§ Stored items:
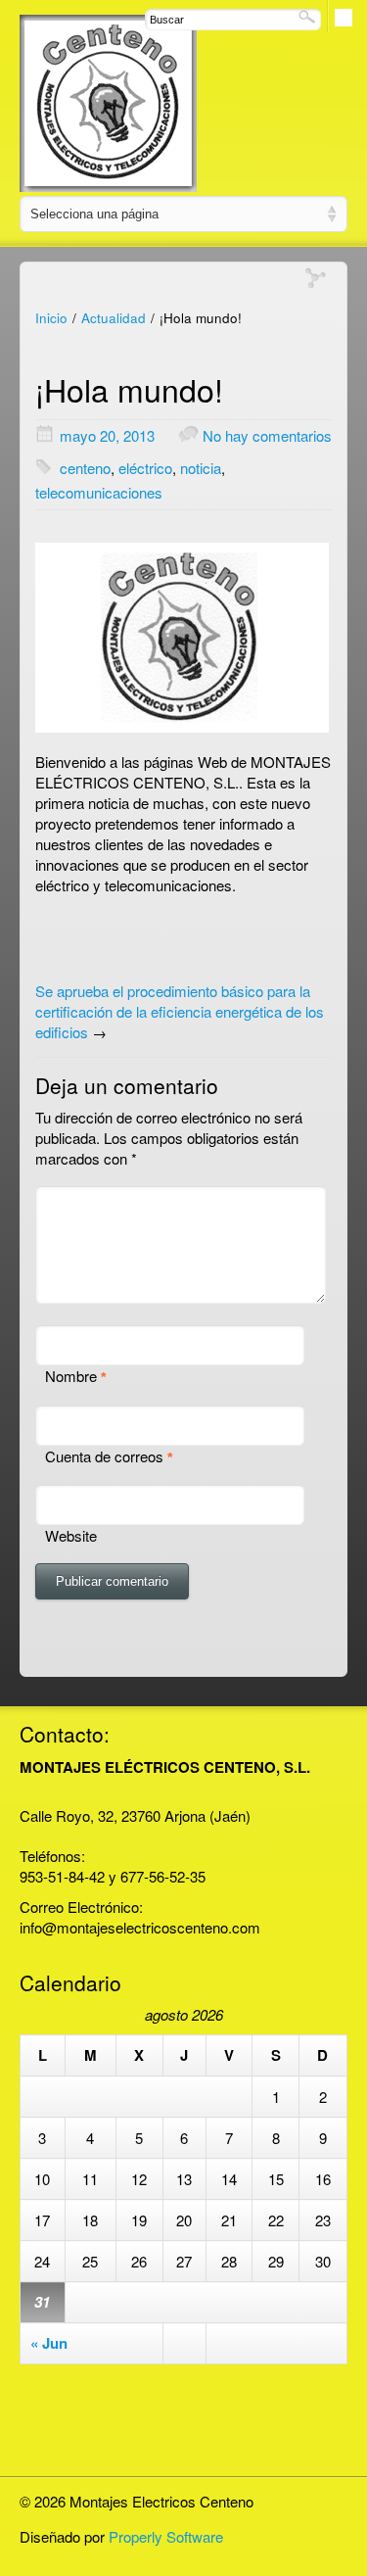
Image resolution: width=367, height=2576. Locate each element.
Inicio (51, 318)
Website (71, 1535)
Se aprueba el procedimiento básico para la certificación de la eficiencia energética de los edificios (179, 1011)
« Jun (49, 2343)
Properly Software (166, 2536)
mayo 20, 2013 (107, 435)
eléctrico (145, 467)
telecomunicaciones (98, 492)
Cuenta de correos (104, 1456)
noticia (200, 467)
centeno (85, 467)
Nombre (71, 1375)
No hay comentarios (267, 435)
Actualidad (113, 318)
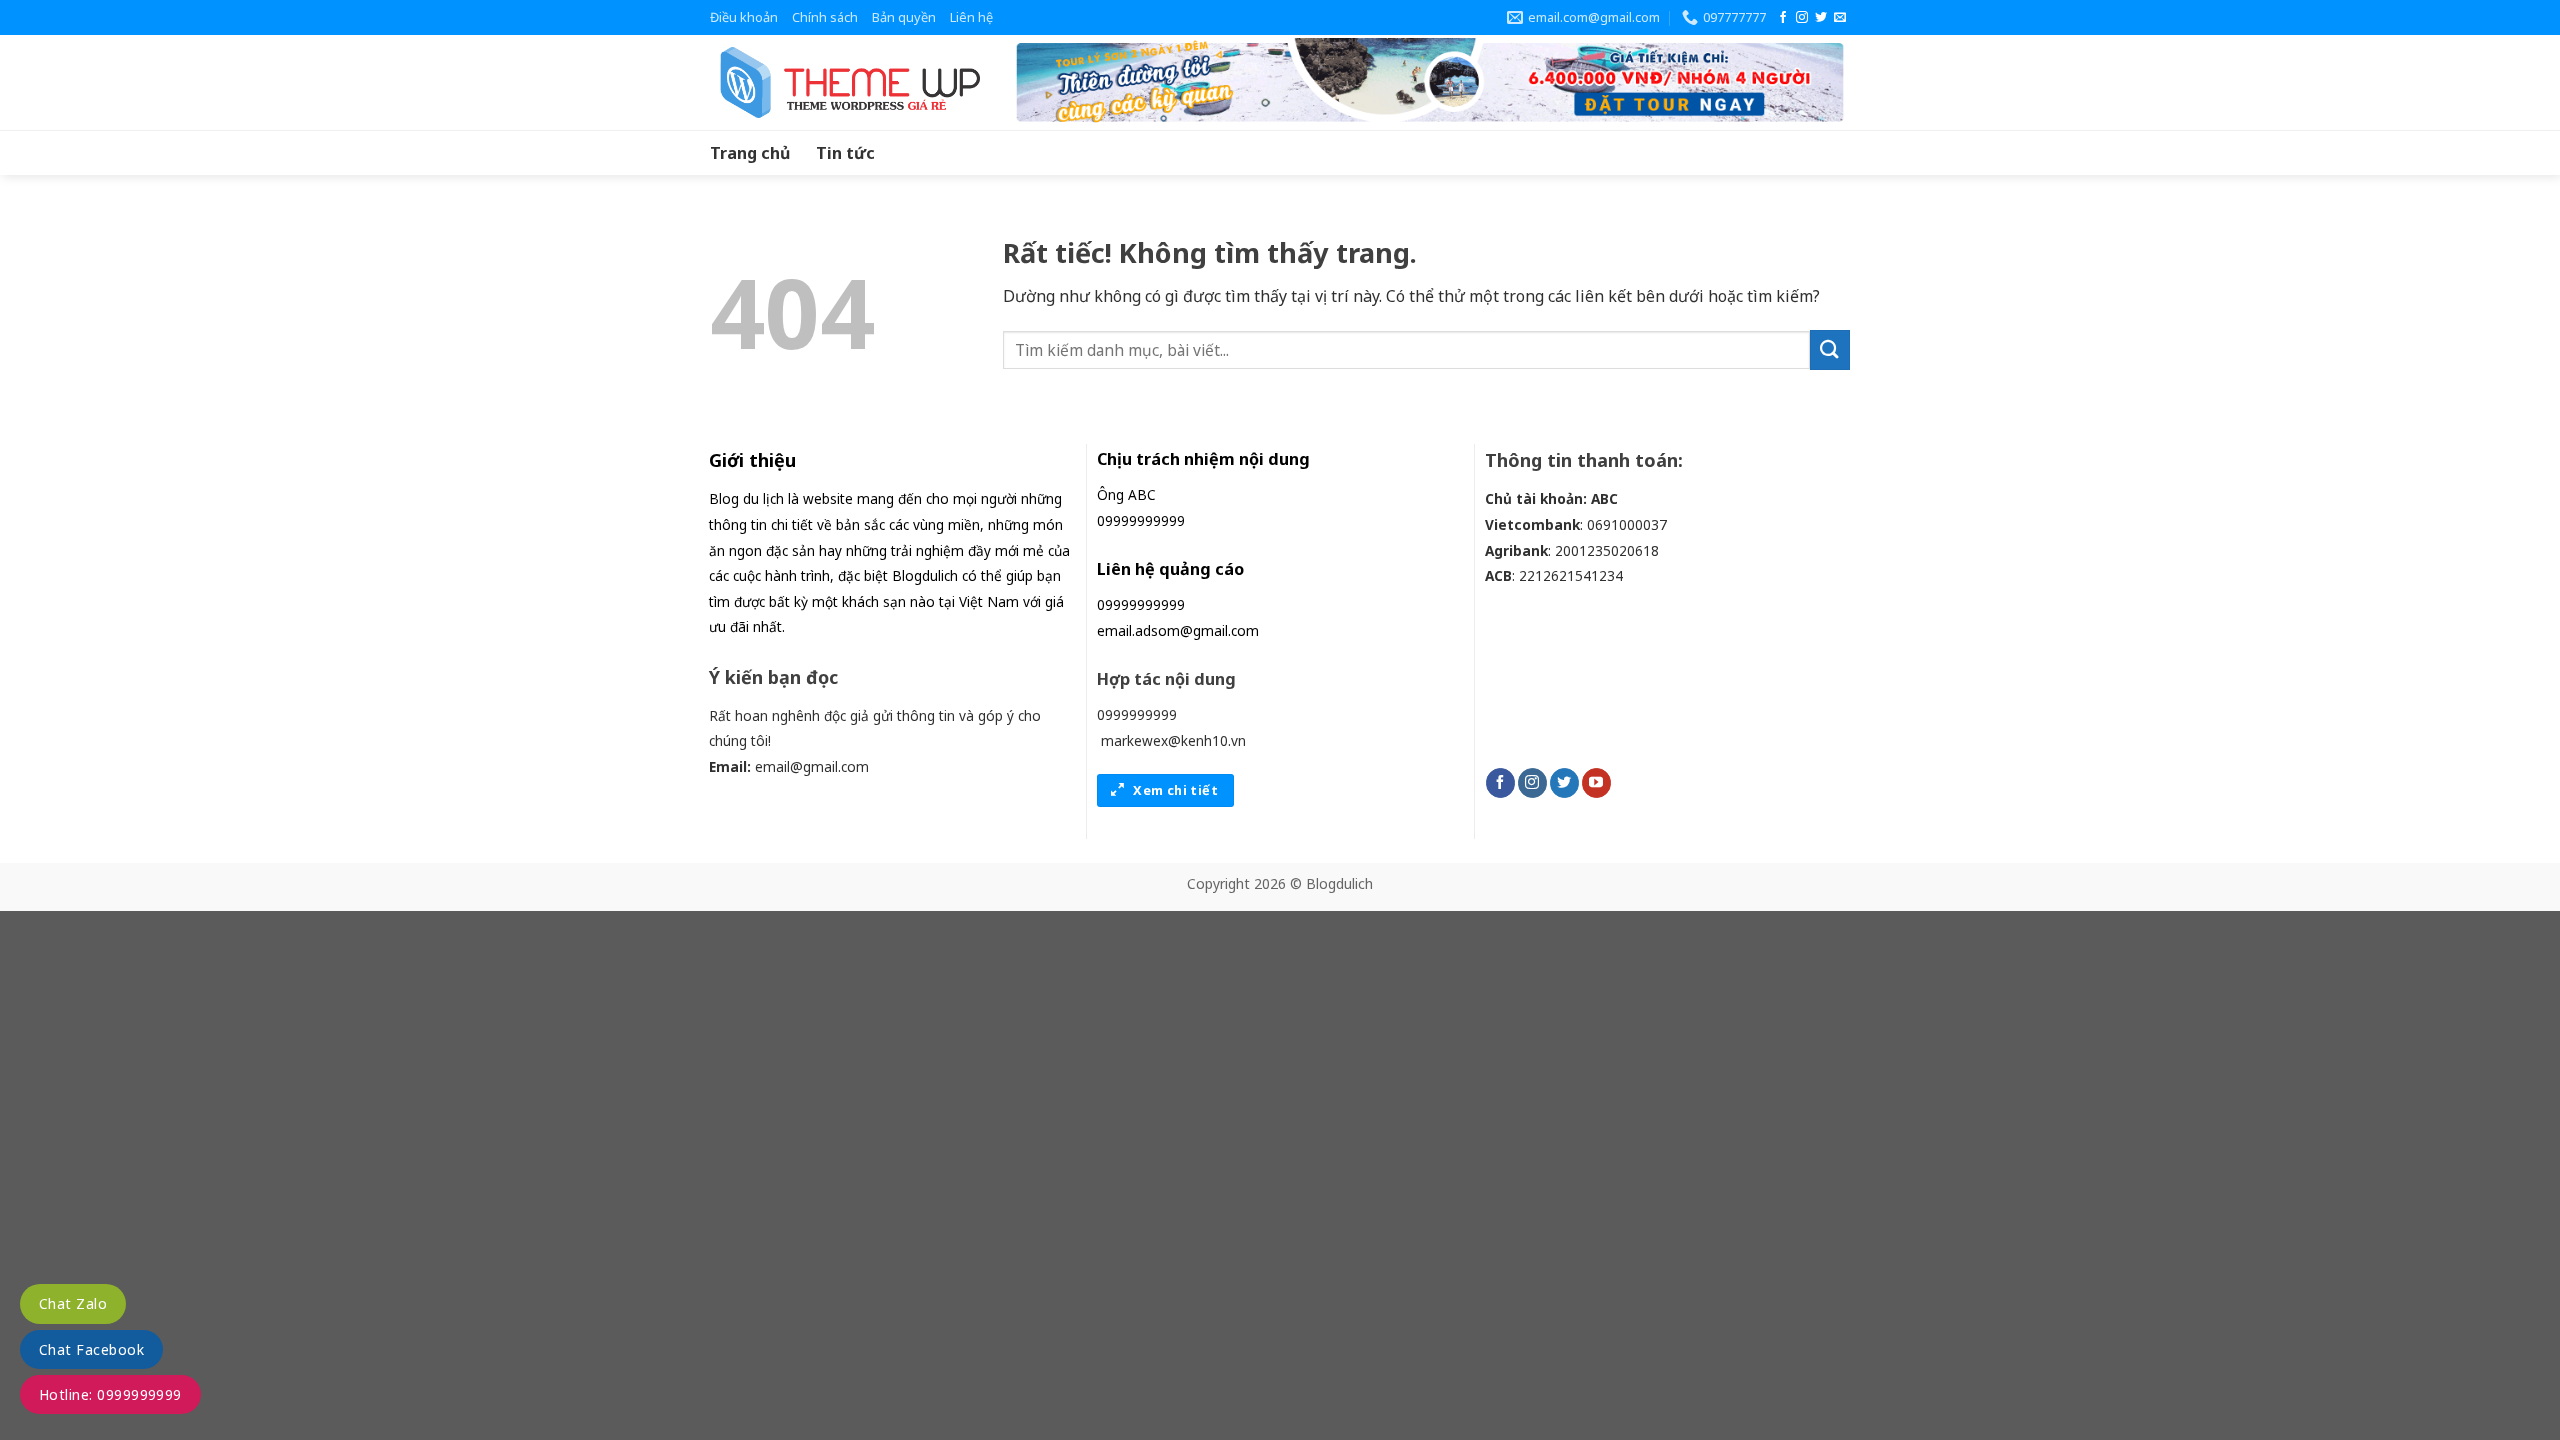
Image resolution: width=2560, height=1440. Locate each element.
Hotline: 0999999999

§ What is being asked:
Reply with only the number of lines in the entries that hold the word "resolution".

§ Task result:
2